Advances in microscale separations towards nanoproteomics applications

Highlights

• Nanoproteomics represents a daunting analytical challenge in terms of sensitivity.

• NanoLC and CE coupled with MS can provide single cell level sensitivity.

• Front-end sample processing is the current bottleneck of overall sensitivity in MS proteomics.

• Significant advances have achieved towards nanoproteomics measurements.

• Further advances are still required for enabling broad nanoproteomics applications.

Abstract

Microscale separation (e.g., liquid chromatography or capillary electrophoresis) coupled with mass spectrometry (MS) has become the primary tool for advanced proteomics, an indispensable technology for gaining understanding of complex biological processes. In recent decades significant advances have been achieved in MS-based proteomics. However, the current proteomics platforms still face an analytical challenge in overall sensitivity towards nanoproteomics applications for starting materials of less than 1 μg total proteins (e.g., cellular heterogeneity in tissue pathologies). Herein, we review recent advances in microscale separation techniques and integrated sample processing strategies that improve the overall sensitivity and proteome coverage of the proteomics workflow, and their contributions towards nanoproteomics applications.

Introduction

Proteins are the workhorses of the cell, impacting nearly all aspects of cellular processes. The proteome by its nature is dynamic, and the acute state of the proteome (i.e., the proteotype) depends on both the genotype and external perturbations [1], [2]. Therefore, quantitative analysis of the dynamics of the proteome including post-translational modifications (PTMs) and its connection to phenotypes (e.g., diseases) has become indispensable in biological and clinical research [3], [4], [5]. Recent advances in mass spectrometry (MS)-based proteomics for both global deep-profiling of the proteome and selected types of PTMs (e.g., phosphorylation) [6], [7], [8] and targeted quantification of proteins from specific signaling pathways [9], [10] have greatly expanded our capabilities in performing proteogenomics and systems biology studies for gaining detailed mechanistic insights into physiological and pathological processes.

During the past decade, major advances have been achieved in nearly all areas of the proteomics workflow such as high resolution microscale chromatographic separations, mass spectrometry instrumentation, and bioinformatics data analysis tools to enable large-scale proteome interrogation [11]. Current state-of-the-art MS-based proteomics platforms can afford deep coverage for both the global proteome and selected PTMs in cell or tissue samples. For example, recent studies have reported the identification or quantification of ∼10,000 proteins [6], [7], >20,000 phosphorylation [12], [13] and >15,000 ubiquitination sites [12], [14].

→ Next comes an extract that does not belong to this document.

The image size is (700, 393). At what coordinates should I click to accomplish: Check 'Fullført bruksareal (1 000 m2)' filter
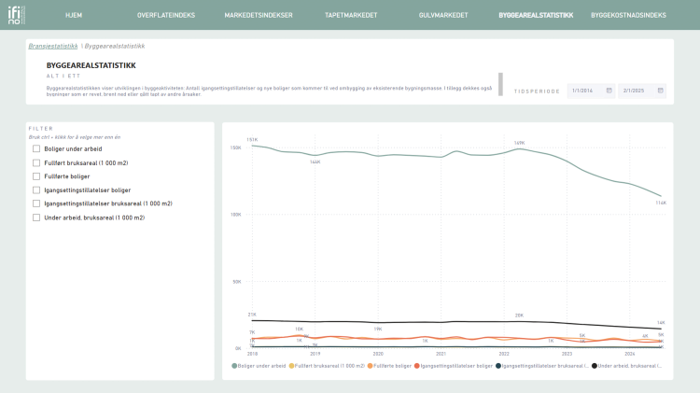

Despite recent advances in improving overall proteome coverage, the current proteomics workflows typically require relatively large amounts of starting materials on the order of millions of cells or 100 s μg of proteins, which excludes many important biological and biomedical applications. The ability to effectively analyze extremely small amounts of protein samples (e.g., nanograms of proteins) from cells or tissues by MS is one of the most significant challenges for current MS-proteomics. Herein, we define sample amounts with less than 1 μg of total protein as “nanoscale” and proteomics analyses of these nanoscale samples as “nanoproteomics” (Fig. 1). The biomedical need for nanoproteomics technologies are compelling, including the analyses of tissue substructures, cellular microenvironments of disease pathologies, rare or small subpopulations of cells, extracellular vesicles, as well as single cell resolution profiling (Fig. 1). Some of these sample types are readily produced by existing technologies such as fluorescence activated cell sorting (FACS) [15], laser capture dissection (LCM) [16], [17], and exosome isolation techniques [18]. Moreover, single cell resolution genomics technologies, such as single-cell genomic sequencing [19] and single-cell transcriptomic profiling (RNA-Seq) [20], [21], have been making tremendous impact in biological research. However, the current state-of-the-art in MS-based proteomics still falls far short of the sensitivity required for single cell analyses.

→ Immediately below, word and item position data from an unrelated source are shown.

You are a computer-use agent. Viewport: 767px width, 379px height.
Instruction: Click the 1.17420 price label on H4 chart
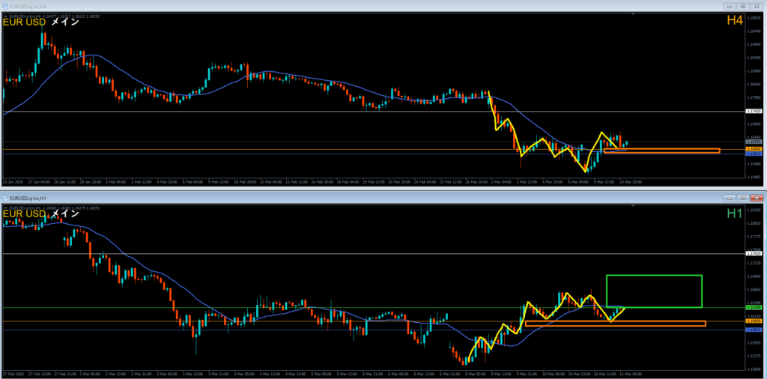(754, 111)
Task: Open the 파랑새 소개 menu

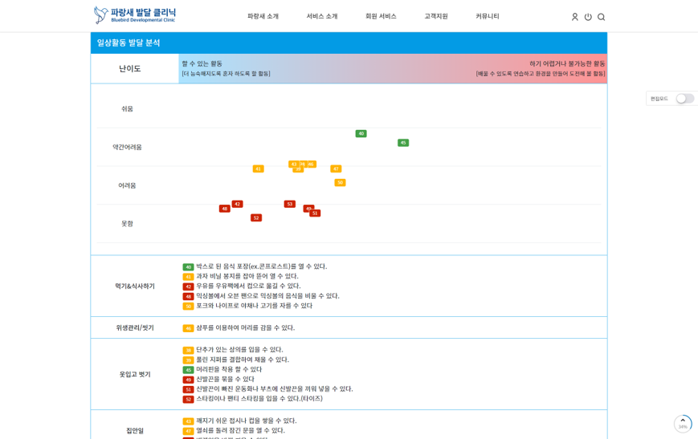Action: click(263, 16)
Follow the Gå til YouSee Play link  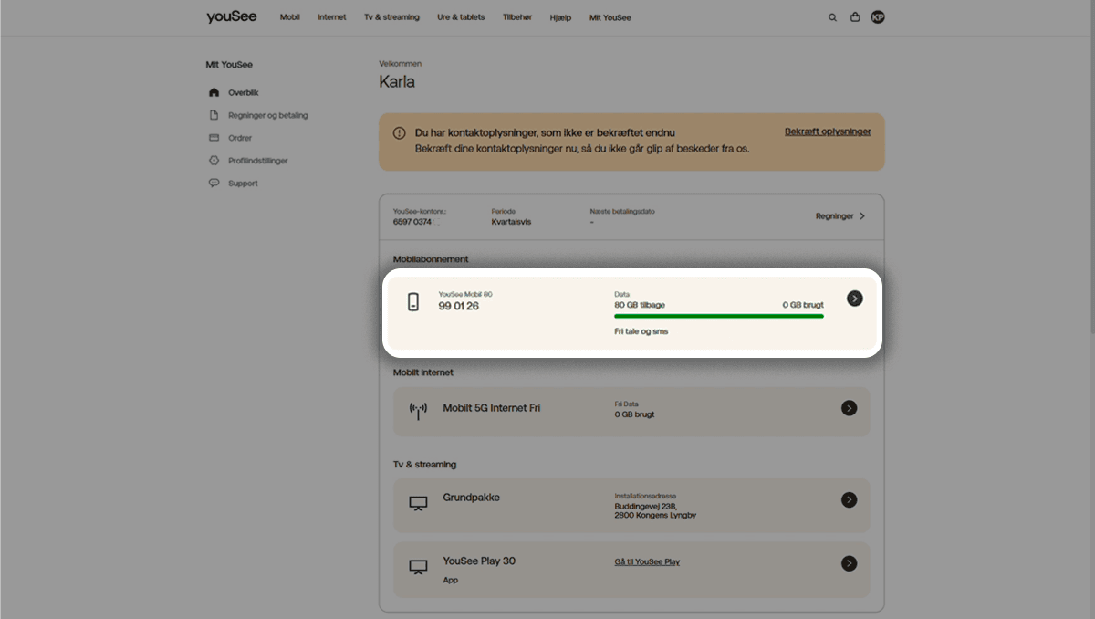pos(647,561)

Considerable efforts have been devoted to enhance the overall sensitivity of MS-based proteomics workflow towards enabling analysis of small samples, including the front-end sample processing, microscale separations, and MS instrumentation. Herein, we review recent advances in microscale separation, as well as nanoscale sample processing systems for proteomics analysis. Our focus will be on bottom-up proteomics, and the other important advances in top-down proteomics (measurement of intact proteins) [22] are not covered here.